I did think there was a reasonable chance the Rangers would tender the QO — much as they did with Yovani Gallardo two years ago, banking on him declining it within the 10-day period to do so so they’d get an added draft pick and the associated bonus pool bump (hey there, Cole Ragans) when he signed somewhere else — and even though the changes to the CBA would have meant a compensatory pick in the 60’s or 70’s rather than at the end of the first round, that’s an area between the slots where the club landed Hans Crouse and Matt Whatley a year ago, and I’ve got to believe it wasn’t an easy call on the Cashner QO.
Ultimately, it’s fairly clear that Texas just wasn’t comfortable with the risk that Cashner — even coming off arguably his best year and, he and his agent might believe, in the best position he’ll ever be to land multi-year security, given his age and the relative thinness of the starting pitching market this winter — might feel that his market isn’t so healthy (based on the peripherals that don’t necessarily support the surface numbers) that he wouldn’t just rather have the $17.4 million guaranteed and another chance a year from now to prove he’s worth a long-term commitment.
Maybe Cashner still comes back, at a much lower price point, but Texas has a whole lot of pitching holes to fill, and even if having to allocate $17.4 million to Cashner were just, say, a 25 percent risk, the club decided the lure of the draft pick wasn’t worth the gamble. As a result, Cashner should have a healthier market than he would have otherwise, as there’s no longer draft pick/international bonus pool forfeiture tied to him if a new team were to lock him up. That’s meaningful for Cashner since, again, the argument certainly can be made that, given his profile, it wouldn’t be surprising if this is the winter in which his free agent leverage is greatest.
Noah Syndergaard is four years from being able to dictate where he pitches, so the fact that he lobbied publicly a few weeks ago for Warthen “to be my pitching coach for the remainder of my career” before the Mets fired him after nearly a decade in that post is a wish that’s going to go ungranted unless a couple GM’s get together and do something monumental and unexpected this winter.
I’m not counting on that, nor am I counting on a trade for Chris Archer or Marcus Stroman or a homecoming for Yu Darvish or (in another sense) Jake Arrieta or a competition win on Shohei Otani, but a baseball fan can dream, and when another team’s players are showing up on Kimmel and MLB Network is handicapping MVP and the sun has disappeared before my drive home from work, that’s where we are.

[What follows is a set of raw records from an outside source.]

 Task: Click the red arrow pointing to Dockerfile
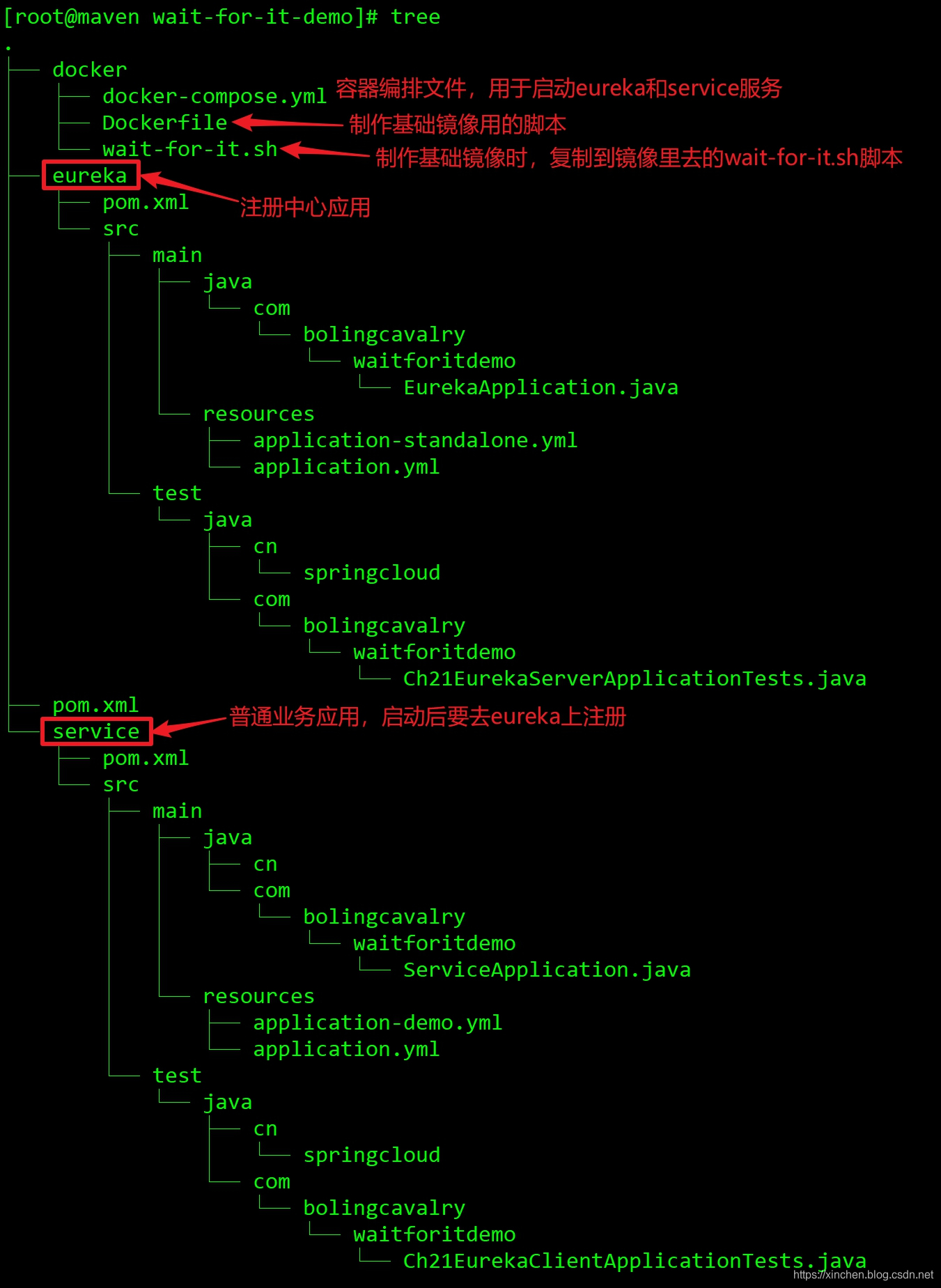[287, 123]
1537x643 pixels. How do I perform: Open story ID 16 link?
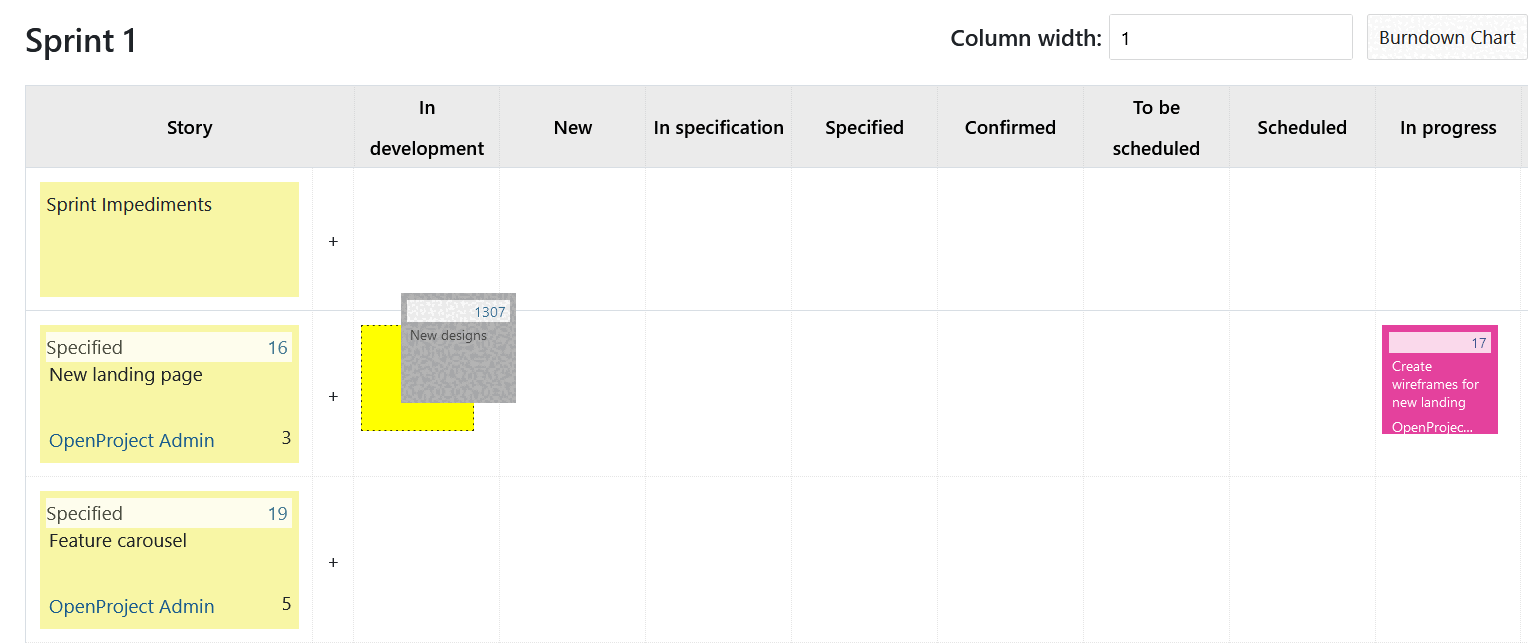[277, 348]
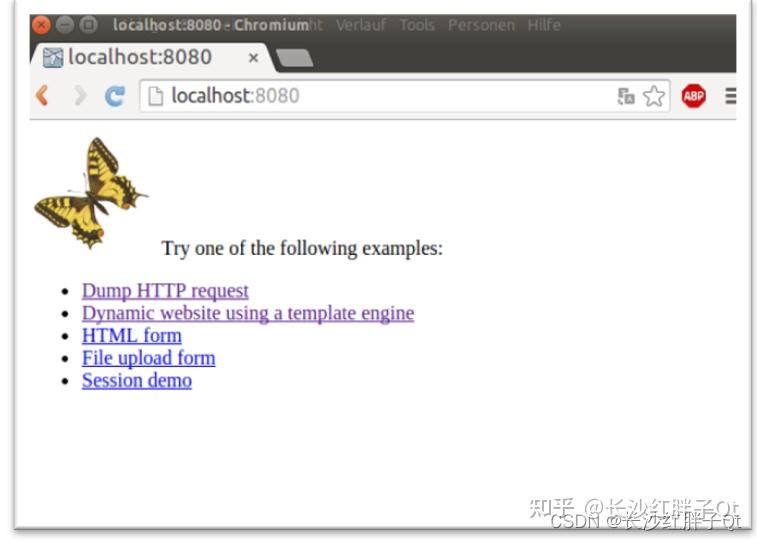Click the translate page icon

626,96
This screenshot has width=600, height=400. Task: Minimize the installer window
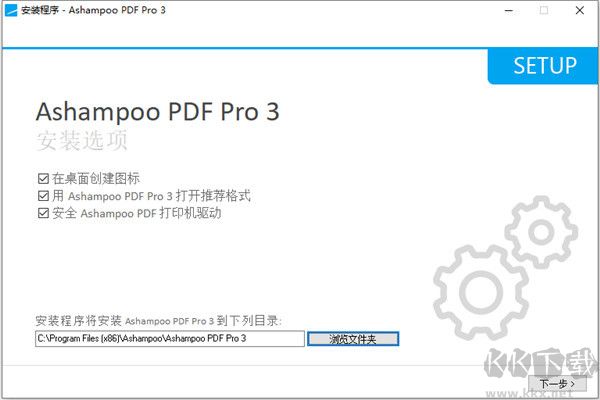509,11
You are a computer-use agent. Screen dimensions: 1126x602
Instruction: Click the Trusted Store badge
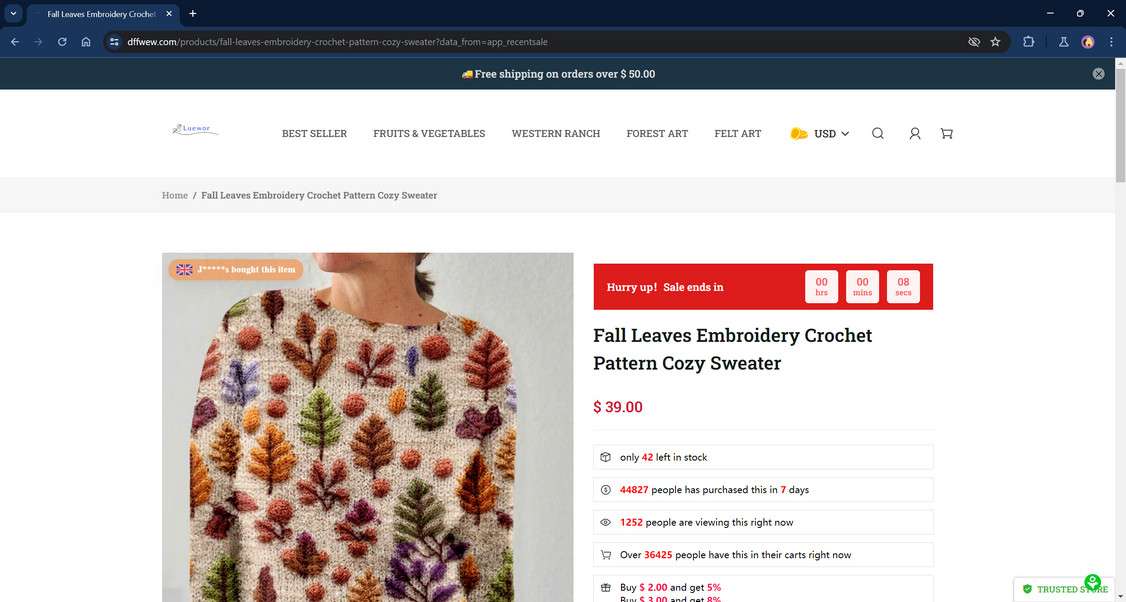[x=1065, y=589]
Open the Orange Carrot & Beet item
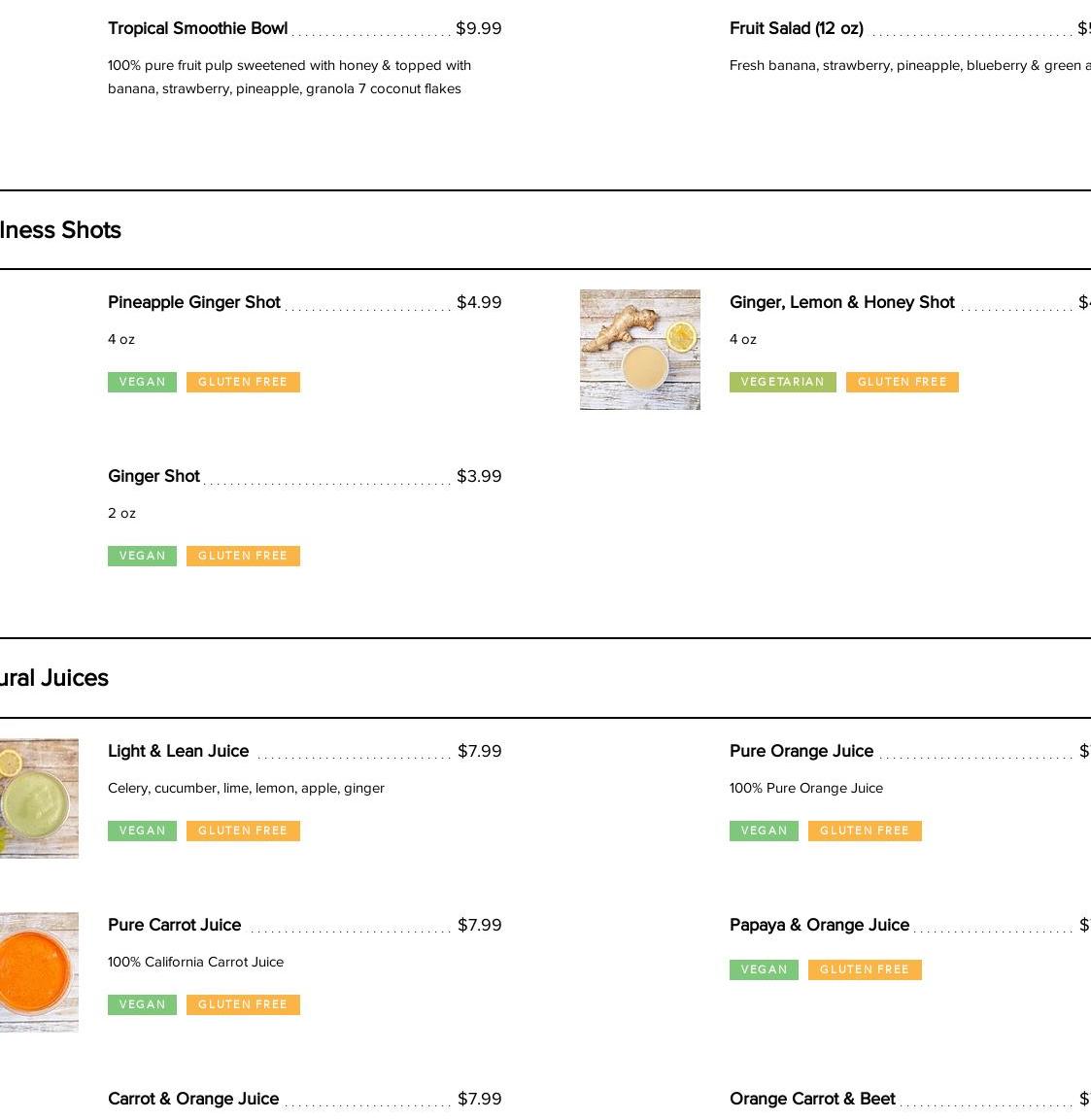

The off-season is underway. It’s going to be a very busy, challenging one for the Rangers. (There are still 44 spots left for Newberg Report “Night” on November 18, two Saturdays from now. Just $20 a person, and a couple good causes, plus 90 minutes of JD answering your questions. You should go.)
So here we go. There’s a whole lot to be done before Dallas Keuchel and Justin Verlander pitch the bottom halves of Games 1 and 2 in Arlington 142 days from now. A big part of that is figuring out who will take the ball to start those two games.
For now, on that front and whole bunch of others, we’re going to be in the dark. It’s just that time of year.